Dropping a whole new wheel she’d held on to for dear life during that whole crazed flight.

It was now Aurora and Alice’s turn to drop their jaws at this next visitor to the scene.

The mare, too, joined in the jaw-dropping festivities, although she likely wasn’t feeling festive about it.

What was left, then, was more silence.

Grunts from the pink reindeer as she opened her eyes, woozy and wobbly on her legs at first, and then slowly recovering, slowly getting back to her four hooves as she wiped the snow and dirt off of herself.

Standing before Rack now was Bori. Her mane was frazzled and her coat was still a nock dirty, but the other reindeer recognized her as good ol’ Bori.

She shyly waved at the pony. “Uh… hi?” Then, turning to Aurora and Alice, she changed her tone and said, “Um, what’re you doing here? Did you get the same thing, too, with the antlers and….”

Bori trailed off, as Aurora and Alice occupied themselves with gazing upon Rack.

So, Bori looked.

By the wagon, Rack touched this new wheel. She slowly lifted it up under the lantern, inspected its rim and its spokes in the illumination. Then, with a gasp of hope, she tried to fit it into the wagon.

Snapped in.

It fit.

The mare gasped again, this time louder, with thrill and exhilaration bubbling in her throat. Standing back to behold lay her eyes upon this miracle: “It’s… it’s—”

“—perfect?” Alice guessed, before receiving a pinch of the ear from Aurora to stop finishing other’s sentences. It was rude, apparently.

The mare neglected the guess. She instead looked at the wagon some more—it couldn’t be this good, could it? So, she pushed the wagon a bit, rolling the wheel a meter or so to test it out.

No creaks, no aches.

It didn’t break.

The mare whipped her head towards the three reindeer. Those three reindeer, standing in this dark winter night away from home, looking back at her with all antlers aglow.

Rack looked at them. Then, she put her head in the wagon, seeing the pies Aurora had given her. Next, she felt the scarf around her neck, the scarf Alice had given her. Finally, she gazed upon the new wheel on her wagon, loving this timely gift Bori had given her.

“Why…” and Rack sniffed, “I-I don’t know who you reindeer are... but… thank you!”

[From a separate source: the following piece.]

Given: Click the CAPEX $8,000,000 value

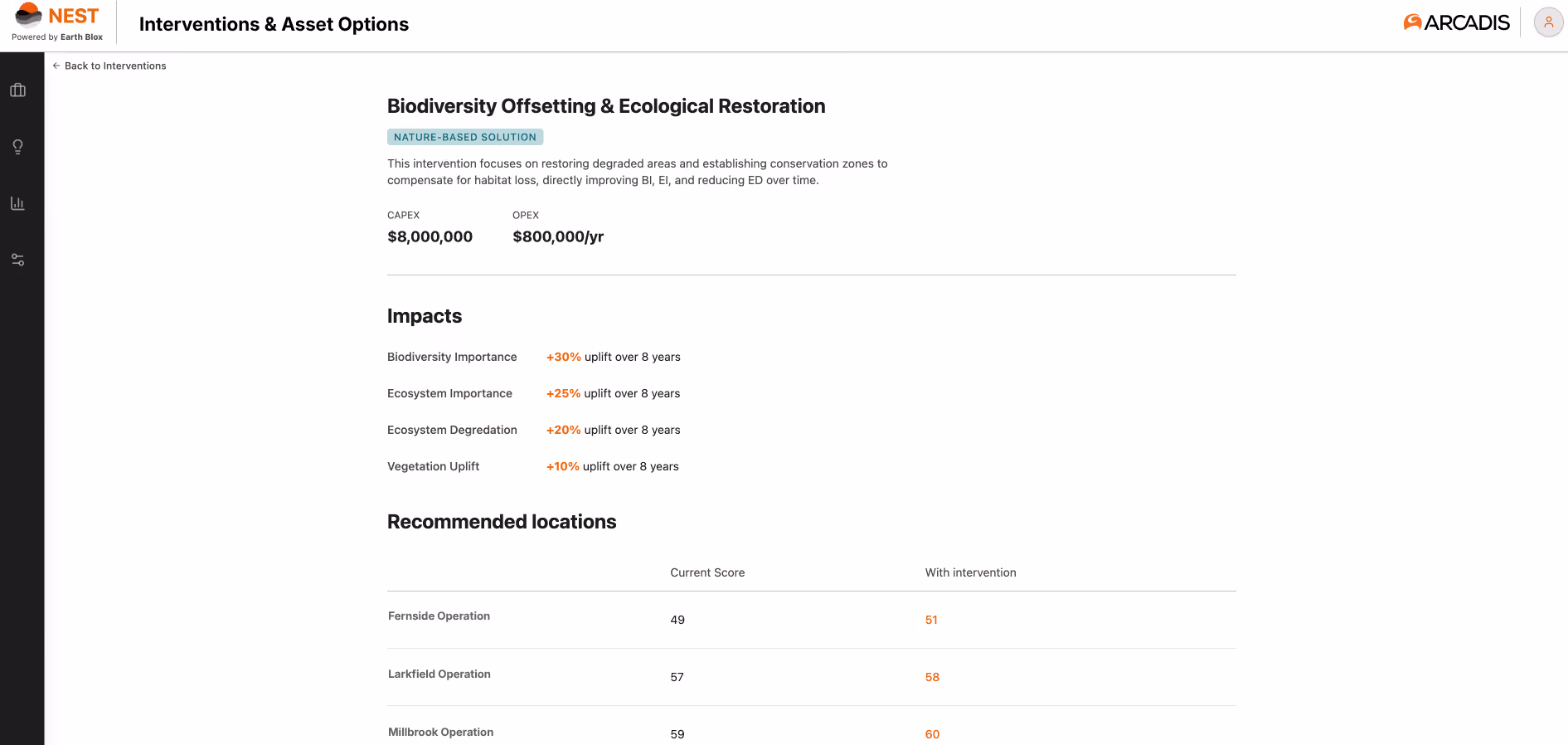Looking at the screenshot, I should (x=430, y=236).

Bori smiled, and so did Aurora and Alice. “I don’t know what we just did,” said Bori, hesitating for a short while… “but, you’re welcome.”

Then, Rack looked up at the sky, seeing the moon high above them all. “Well, I gotta go! I’ve lost enough time as it is! It’s a three-day trip… but, it wouldn’t be three days if it weren’t for you!”

So, they waved each other goodbye before the mare hooked herself to the wagon, exchanging farewell pleasantries.

After that, Rack galloped away, disappearing into the snowy landscape and heading towards the mountains in the horizon.